[Source data]
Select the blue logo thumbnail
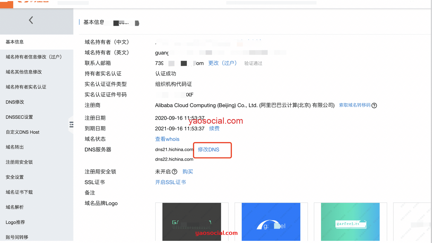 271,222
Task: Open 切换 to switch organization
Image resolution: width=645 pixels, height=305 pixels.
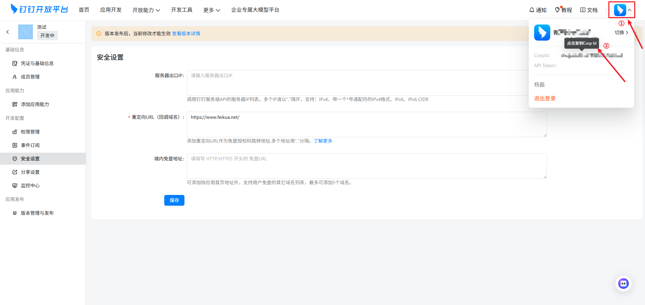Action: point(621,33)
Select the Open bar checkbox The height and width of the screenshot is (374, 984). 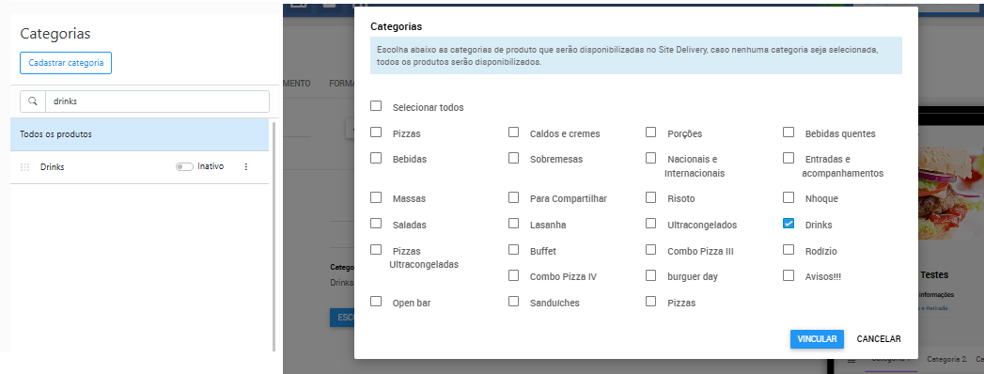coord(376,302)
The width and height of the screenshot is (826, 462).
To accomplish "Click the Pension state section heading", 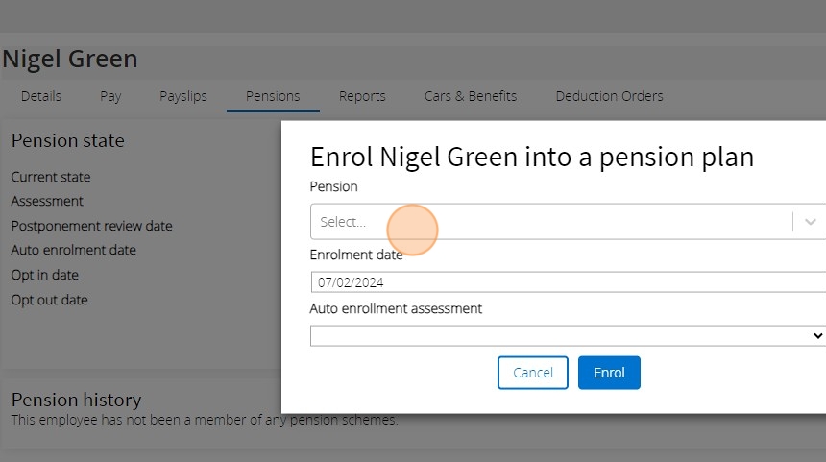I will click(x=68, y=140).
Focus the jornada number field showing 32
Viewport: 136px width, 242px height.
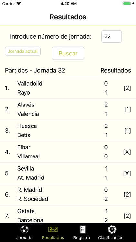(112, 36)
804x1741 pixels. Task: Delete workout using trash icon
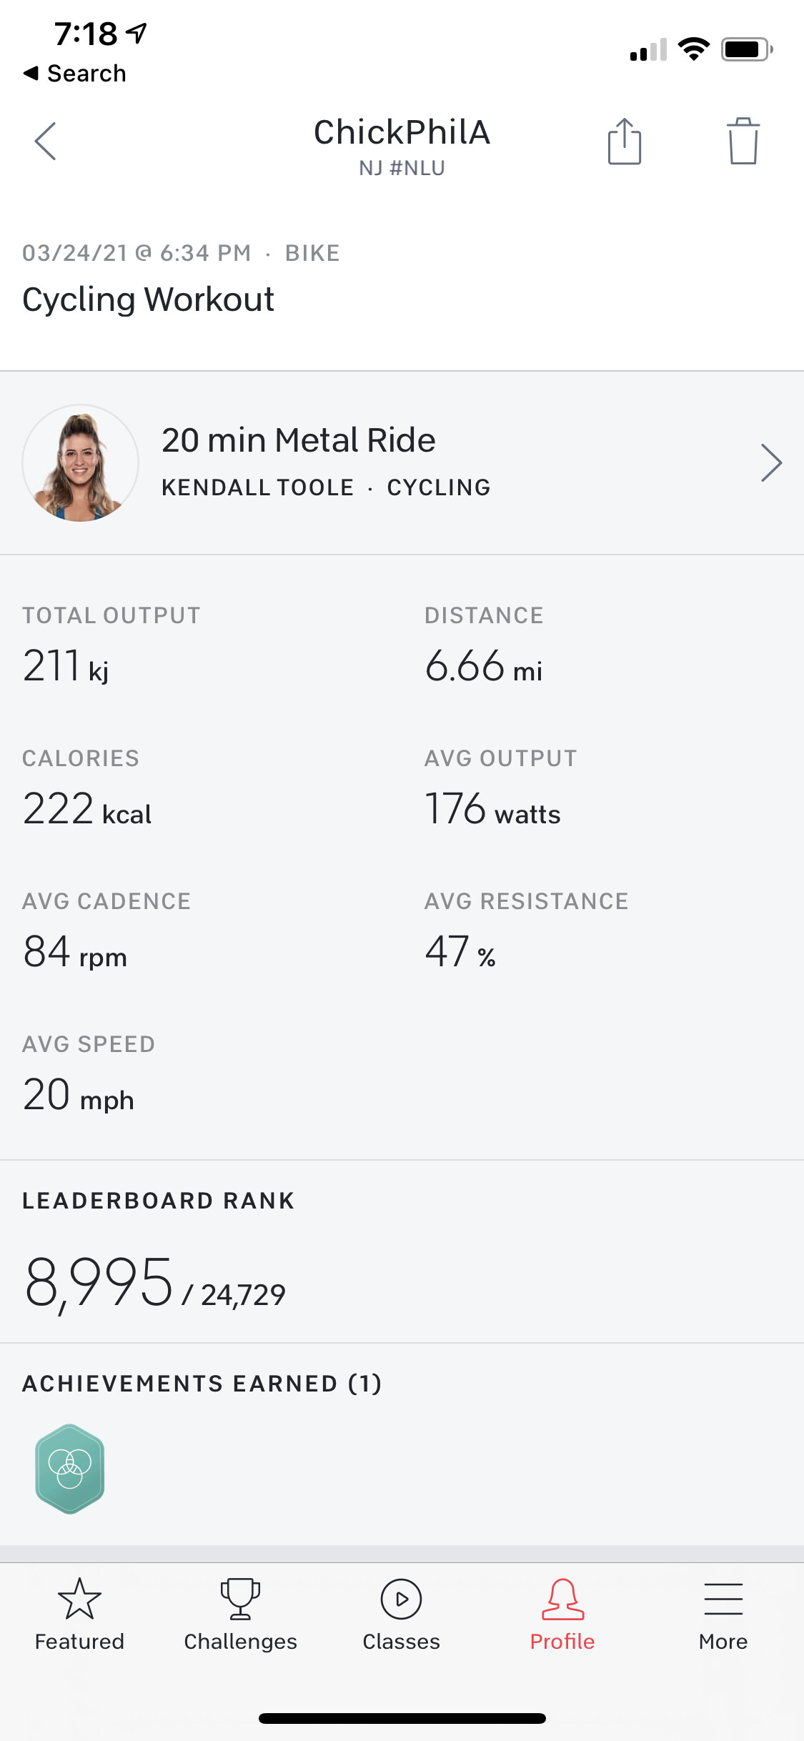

*Exercise prompt*: How many lines in the rows above contain the string "pixels", matching case exactly? Reply with the number only.

*Final result*: 2